La croissance témoigne d’une vie saine. Cela se vérifie dans le règne végétal ou animal, comme dans le domaine de la grâce. On s’attend à une croissance constante pour le chrétien. Dans la nature, l’arrêt de croissance survient et la détérioration s’installe. Mais le croyant devrait continuer durant toute sa vie.
Personne ne s’attend à ce que le jeune converti soit autre chose qu’un nourrisson. Mais on ne s’attend pas non plus qu’il reste à ce stade. Avec un grand appétit pour de la nourriture spirituelle saine, une bonne digestion, beaucoup d’air frais et d’exercices célestes, il est certain de croître. Et cette recommandation de l’apôtre est pour chacun de nous : «croissez dans la grâce et dans la connaissance de notre Seigneur et Sauveur Jésus-Christ» (2 Pierre 3:18).

LA CROISSANCE C’EST QUOI ?
La croissance n’est pas directement liée à l’âge.
Un homme peut avoir les cheveux blancs, avoir traversé des étapes depuis sa conversion, et cependant être resté spirituellement comme un enfant retardé. Certains croyants hébreux étaient ainsi. Ils trébuchaient sur les bases chrétiennes alors qu’ils auraient dû être à même d’enseigner. Ils avaient besoin de lait alors qu’ils auraient dû être capables d’assimiler de la nourriture solide. (Voir Heb. 5:12-14).

La croissance n’est pas nécessairement liée à l’activité.
Il peut y avoir beaucoup de sérieux et d’activité, mais pas de croissance. Les chrétiens d’Ephèse sont un exemple malheureux de cela après seulement quelques années. Quand l’apôtre Paul leur écrit son épître, ils sont comme un arbre planté près des ruisseaux d’eau, vert et vigoureux; mais lorsque le Seigneur Jésus leur parle au moyen de son serviteur Jean, tout en reconnaissant leurs œuvres, leur travail et leur patience, il doit dire: «tu as abandonné ton premier amour. Souviens-toi donc d’où tu es déchu. » La cime du bel arbre encore jeune a été touchée par le gel, et la croissance a été arrêtée. (Apoc. 2: 1-7).

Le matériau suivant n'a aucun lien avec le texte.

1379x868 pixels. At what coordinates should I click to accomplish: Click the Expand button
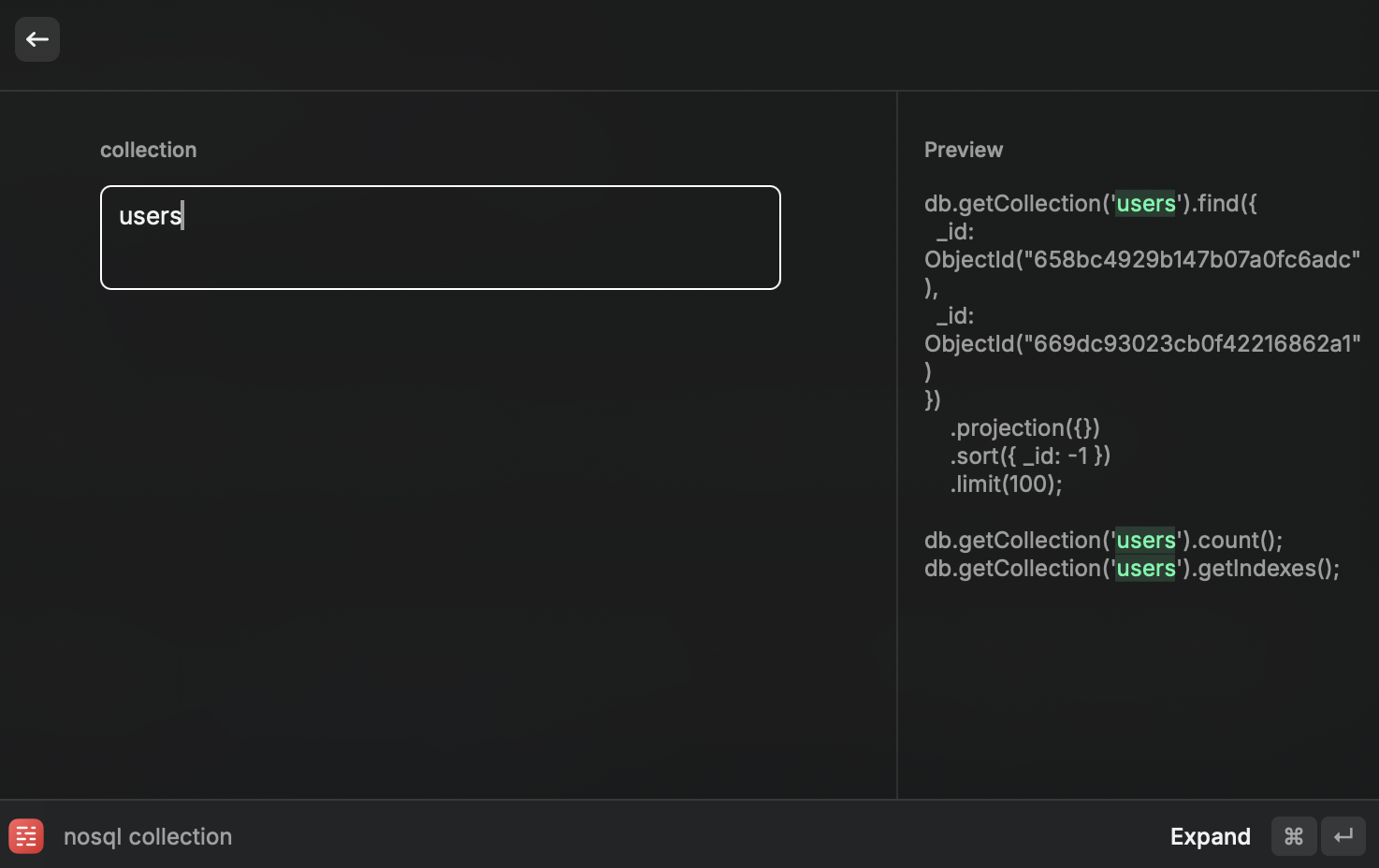(1210, 836)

La croissance ne dépend pas non plus de ce que nous savons.
Le développement mental peut dépasser, et de loin, le développement spirituel. Un «enfant prodige», bien que reconnu tel dans le milieu musical ou éducatif, peut être pitoyable dans la sphère chrétienne, et mal finir. Le novice, s’il est capable d’assimiler des conceptions, peut rapidement saisir bien des vérités dans son esprit, mais il ne faudrait pas le laisser supposer qu’il soit devenu par là un géant capable d’enseigner même son grand-père.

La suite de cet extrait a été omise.